Question 197:
You work as a machine learning specialist for a book publishing firm. Your firm is releasing a new publication and would like to use a machine learning model to structure a marketing campaign for the new publication to decide whether to market to each of their registered customers or not. You and your machine learning team have developed a model using the XGBoost SageMaker built-in algorithm. You are now at the hyperparameter optimization stage, where you are trying to find the best version of your model by running several training jobs on your data using your XGBoost algorithm. How do you configure your hyperparameter tuning jobs to get a recommendation for the best values for your hyperparameters?
Answer options:
A.Set the eta, alpha, and min_child_weight to specific values, and set the max_depth to a range of values. Choose to minimize the area under the curve (auc) as your optimization metric. B.Set ranges of values for the eta, alpha, and min_child_weight, and max_depth hyperparameters.
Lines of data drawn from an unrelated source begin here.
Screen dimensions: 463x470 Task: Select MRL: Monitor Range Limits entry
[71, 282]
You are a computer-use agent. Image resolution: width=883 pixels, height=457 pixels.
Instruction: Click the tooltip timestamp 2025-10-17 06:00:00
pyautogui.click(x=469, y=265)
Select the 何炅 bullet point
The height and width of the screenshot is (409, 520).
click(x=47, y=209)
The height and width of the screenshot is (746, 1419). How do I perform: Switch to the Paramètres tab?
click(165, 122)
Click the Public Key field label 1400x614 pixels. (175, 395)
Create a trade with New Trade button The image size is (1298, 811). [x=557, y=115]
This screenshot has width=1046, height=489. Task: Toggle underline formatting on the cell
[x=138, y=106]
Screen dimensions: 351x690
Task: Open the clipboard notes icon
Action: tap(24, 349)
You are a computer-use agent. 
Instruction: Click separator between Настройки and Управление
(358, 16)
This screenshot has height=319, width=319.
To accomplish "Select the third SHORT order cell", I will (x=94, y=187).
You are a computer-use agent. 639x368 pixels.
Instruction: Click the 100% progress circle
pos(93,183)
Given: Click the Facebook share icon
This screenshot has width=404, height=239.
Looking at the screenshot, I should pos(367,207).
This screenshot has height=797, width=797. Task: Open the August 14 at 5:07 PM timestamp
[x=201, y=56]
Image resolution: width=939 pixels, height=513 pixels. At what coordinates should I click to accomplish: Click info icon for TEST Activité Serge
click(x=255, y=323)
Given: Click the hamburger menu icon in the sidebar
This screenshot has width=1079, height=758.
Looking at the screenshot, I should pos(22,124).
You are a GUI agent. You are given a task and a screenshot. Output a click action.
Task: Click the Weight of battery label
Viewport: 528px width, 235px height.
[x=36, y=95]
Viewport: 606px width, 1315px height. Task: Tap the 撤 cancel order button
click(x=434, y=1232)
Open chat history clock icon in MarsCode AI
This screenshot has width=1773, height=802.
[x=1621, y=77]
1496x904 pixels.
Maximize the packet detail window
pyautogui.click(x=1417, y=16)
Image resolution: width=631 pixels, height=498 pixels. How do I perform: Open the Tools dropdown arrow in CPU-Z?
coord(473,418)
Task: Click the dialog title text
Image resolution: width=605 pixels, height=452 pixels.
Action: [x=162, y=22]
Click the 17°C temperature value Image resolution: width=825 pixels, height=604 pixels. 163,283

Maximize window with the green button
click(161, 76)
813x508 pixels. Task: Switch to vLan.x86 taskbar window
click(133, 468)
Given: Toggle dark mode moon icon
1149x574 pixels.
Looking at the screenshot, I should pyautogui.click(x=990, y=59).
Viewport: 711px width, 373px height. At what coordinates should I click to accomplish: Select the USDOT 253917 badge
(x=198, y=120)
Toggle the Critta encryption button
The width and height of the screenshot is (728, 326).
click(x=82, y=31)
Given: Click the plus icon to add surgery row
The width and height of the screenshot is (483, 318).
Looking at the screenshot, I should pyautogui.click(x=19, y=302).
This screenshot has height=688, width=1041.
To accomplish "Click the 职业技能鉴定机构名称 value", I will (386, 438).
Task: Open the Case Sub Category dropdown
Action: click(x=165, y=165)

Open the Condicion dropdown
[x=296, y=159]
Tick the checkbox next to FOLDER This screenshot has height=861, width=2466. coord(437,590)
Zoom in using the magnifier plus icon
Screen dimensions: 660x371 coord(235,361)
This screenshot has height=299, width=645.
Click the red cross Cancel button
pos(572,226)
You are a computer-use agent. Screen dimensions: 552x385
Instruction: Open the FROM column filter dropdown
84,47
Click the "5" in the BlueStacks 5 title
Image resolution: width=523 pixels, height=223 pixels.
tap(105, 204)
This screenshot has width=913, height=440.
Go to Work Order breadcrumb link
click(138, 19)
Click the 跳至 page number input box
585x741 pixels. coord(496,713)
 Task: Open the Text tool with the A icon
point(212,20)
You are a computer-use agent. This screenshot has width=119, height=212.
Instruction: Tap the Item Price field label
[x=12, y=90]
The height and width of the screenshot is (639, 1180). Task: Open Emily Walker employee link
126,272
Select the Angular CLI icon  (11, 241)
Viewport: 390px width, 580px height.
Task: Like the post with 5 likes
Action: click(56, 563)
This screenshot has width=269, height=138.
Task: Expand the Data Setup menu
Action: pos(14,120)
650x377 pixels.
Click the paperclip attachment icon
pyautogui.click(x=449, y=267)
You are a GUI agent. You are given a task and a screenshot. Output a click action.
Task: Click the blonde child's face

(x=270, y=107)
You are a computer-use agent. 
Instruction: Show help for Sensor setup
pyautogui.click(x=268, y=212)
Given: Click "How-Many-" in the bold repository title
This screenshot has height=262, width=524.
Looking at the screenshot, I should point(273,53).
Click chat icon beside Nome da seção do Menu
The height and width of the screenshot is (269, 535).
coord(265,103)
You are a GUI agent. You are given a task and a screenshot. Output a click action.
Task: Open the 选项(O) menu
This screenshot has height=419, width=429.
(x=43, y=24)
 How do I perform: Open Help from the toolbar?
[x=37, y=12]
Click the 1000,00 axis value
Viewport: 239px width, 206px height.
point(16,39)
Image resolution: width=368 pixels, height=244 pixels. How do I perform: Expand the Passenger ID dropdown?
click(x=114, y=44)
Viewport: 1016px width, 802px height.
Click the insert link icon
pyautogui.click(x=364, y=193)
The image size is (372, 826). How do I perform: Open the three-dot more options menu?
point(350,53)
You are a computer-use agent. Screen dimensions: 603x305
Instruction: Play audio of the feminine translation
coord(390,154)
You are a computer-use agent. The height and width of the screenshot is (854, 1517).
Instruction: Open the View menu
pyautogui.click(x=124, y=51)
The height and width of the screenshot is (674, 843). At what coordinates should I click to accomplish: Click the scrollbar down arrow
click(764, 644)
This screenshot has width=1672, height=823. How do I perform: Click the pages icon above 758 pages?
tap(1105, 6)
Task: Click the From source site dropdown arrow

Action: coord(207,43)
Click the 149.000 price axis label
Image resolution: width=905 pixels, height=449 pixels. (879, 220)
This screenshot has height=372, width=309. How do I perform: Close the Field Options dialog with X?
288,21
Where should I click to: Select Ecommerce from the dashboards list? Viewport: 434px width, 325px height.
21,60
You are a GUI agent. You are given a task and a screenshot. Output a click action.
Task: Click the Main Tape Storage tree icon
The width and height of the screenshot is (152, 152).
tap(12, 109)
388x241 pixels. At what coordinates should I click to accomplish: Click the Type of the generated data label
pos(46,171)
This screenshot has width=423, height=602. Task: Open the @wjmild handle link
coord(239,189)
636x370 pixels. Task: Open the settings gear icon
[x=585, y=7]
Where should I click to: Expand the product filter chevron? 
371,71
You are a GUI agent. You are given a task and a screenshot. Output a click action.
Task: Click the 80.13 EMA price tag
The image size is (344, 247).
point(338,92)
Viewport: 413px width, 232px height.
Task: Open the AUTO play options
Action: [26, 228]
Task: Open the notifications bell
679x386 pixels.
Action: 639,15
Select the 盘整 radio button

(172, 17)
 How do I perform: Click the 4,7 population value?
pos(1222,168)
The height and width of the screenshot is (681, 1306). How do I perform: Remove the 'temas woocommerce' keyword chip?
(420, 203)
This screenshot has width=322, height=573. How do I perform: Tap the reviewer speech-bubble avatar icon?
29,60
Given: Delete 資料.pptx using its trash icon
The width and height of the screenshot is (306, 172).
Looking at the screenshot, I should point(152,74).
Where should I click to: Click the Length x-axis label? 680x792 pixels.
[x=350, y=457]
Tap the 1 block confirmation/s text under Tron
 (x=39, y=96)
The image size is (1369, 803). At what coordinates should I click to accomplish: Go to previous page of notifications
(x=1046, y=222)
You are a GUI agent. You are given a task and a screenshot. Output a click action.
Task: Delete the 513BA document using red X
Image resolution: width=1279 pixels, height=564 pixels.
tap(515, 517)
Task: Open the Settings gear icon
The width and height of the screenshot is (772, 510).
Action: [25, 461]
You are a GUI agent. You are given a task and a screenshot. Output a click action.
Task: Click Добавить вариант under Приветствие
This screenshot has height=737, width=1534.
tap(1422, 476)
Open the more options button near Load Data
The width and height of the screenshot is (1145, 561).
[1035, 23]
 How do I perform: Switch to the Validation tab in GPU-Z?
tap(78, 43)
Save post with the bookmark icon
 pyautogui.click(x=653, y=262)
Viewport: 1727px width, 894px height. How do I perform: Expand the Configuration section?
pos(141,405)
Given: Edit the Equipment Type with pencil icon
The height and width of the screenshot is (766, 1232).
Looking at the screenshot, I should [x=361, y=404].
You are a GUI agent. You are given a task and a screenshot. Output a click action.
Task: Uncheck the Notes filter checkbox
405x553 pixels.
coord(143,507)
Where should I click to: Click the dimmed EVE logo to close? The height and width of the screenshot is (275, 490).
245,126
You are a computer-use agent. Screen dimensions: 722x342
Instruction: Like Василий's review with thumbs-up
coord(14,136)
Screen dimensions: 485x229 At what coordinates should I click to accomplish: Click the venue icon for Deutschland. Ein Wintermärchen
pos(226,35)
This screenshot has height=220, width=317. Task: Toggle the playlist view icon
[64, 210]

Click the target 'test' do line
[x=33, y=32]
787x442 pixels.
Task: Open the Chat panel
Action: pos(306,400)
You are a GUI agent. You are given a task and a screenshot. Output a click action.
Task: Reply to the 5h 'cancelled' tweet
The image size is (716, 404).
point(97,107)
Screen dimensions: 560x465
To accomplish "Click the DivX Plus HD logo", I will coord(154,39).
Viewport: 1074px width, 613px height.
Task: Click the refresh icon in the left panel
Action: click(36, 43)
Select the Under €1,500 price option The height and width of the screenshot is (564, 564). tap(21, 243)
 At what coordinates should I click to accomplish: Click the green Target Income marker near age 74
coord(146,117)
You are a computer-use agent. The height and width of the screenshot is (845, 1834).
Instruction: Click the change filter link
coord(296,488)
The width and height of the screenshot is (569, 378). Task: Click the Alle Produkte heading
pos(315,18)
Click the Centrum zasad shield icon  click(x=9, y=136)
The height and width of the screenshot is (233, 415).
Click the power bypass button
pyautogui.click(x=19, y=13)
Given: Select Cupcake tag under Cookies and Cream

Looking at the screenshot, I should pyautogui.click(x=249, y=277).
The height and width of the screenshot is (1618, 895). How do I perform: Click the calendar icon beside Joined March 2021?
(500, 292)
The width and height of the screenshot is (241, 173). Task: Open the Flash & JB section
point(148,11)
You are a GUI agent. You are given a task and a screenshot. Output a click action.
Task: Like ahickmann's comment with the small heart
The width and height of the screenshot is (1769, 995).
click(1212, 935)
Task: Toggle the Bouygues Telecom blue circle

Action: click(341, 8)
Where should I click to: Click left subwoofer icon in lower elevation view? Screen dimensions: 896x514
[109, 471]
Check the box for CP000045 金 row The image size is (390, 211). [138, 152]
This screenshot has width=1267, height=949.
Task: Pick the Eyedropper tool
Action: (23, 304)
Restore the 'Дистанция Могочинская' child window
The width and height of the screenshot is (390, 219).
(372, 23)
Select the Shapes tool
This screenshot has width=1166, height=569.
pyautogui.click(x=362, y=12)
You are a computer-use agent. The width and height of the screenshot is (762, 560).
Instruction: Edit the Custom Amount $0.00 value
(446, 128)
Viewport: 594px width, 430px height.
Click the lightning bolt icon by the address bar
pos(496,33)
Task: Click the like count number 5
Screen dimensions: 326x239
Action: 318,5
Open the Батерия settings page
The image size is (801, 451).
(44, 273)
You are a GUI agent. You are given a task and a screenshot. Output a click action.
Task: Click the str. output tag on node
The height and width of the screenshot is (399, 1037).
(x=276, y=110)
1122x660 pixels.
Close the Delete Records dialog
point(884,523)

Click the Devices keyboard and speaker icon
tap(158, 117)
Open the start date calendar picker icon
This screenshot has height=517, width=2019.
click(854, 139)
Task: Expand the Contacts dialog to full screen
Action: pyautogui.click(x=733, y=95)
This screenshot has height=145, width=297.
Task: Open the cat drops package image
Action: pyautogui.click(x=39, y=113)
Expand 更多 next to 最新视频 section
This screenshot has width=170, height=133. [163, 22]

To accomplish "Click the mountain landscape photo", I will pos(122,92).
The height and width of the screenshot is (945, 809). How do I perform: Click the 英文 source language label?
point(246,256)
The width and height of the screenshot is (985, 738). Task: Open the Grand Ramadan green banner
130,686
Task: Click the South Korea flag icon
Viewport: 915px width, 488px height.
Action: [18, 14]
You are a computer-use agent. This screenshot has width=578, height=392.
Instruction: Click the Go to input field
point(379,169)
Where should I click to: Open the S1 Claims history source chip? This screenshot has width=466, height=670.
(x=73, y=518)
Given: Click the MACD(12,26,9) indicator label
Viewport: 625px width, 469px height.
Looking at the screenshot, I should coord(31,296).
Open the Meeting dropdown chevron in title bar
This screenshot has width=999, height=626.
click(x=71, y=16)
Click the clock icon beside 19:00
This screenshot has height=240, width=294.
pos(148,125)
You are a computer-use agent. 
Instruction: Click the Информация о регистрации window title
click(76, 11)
Choose to maximize the area under the curve (auc) as your optimization metric. C.Set ranges of values for the eta, alpha, and min_child_weight, and max_depth hyperparameters. Choose to minimize the normalized discounted cumulative gain (ndcg) as your optimization metric. D.Set ranges of values for the eta, alpha, and min_child_weight, and max_depth hyperparameters. Launch one training job. Choose to maximize the area under the curve (auc) as your optimization metric.